More people are killed by knives in Britain than by any other weapon.
Of the 820 homicides in 2005 in England and Wales, 236 - or 29pc - were with a knife or other sharp instrument. Those figures showed that knives are used in 6pc of all violent crimes.
Meanwhile, British Crime Survey figures suggest there are around 100 violent incidents against adults involving knives every day in England and Wales.
Under current legislation, it is an offence to carry a knife in public without “good reason or lawful authority”, with the exception of a folding pocket knife with a blade less than three inches long.

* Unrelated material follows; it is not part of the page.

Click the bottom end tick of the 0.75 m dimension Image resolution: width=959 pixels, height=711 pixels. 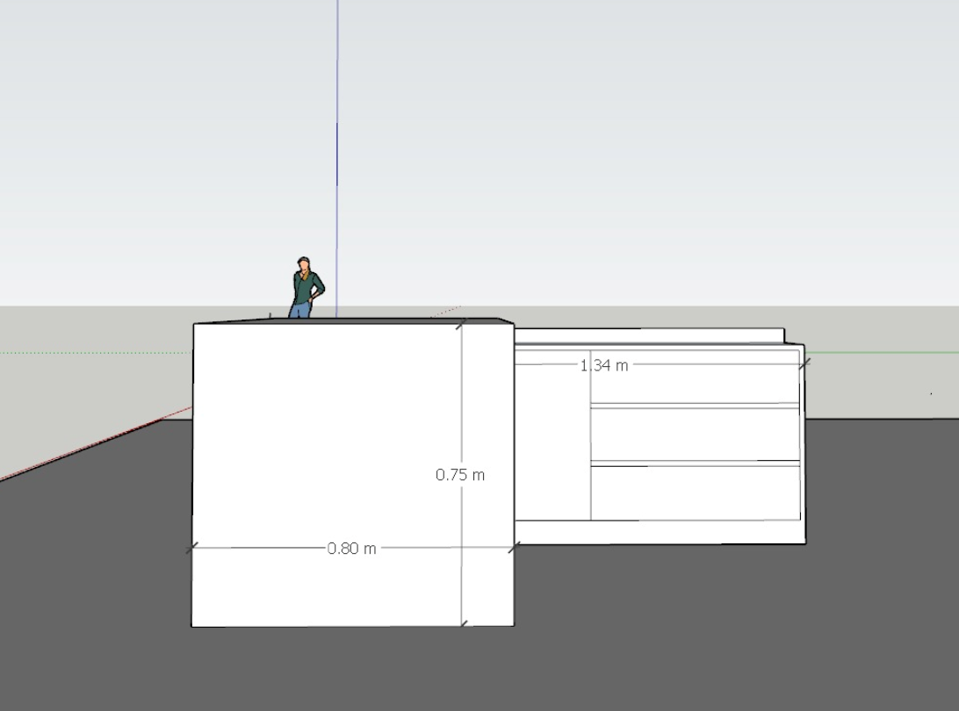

Possession of an offensive weapon carries a maximum penalty of four years' imprisonment.
The 2006 Violent Crime Reduction Act banned the sale of knives to anyone under 18 and it was already an offence under the Prevention of Crime Act 1953 to have an offensive weapon in a public place.
Suffolk police have launched various crackdowns on knife-related crimes in recent years, including a month-long amnesty held in 2006 that saw more than 1,500 blades handed in.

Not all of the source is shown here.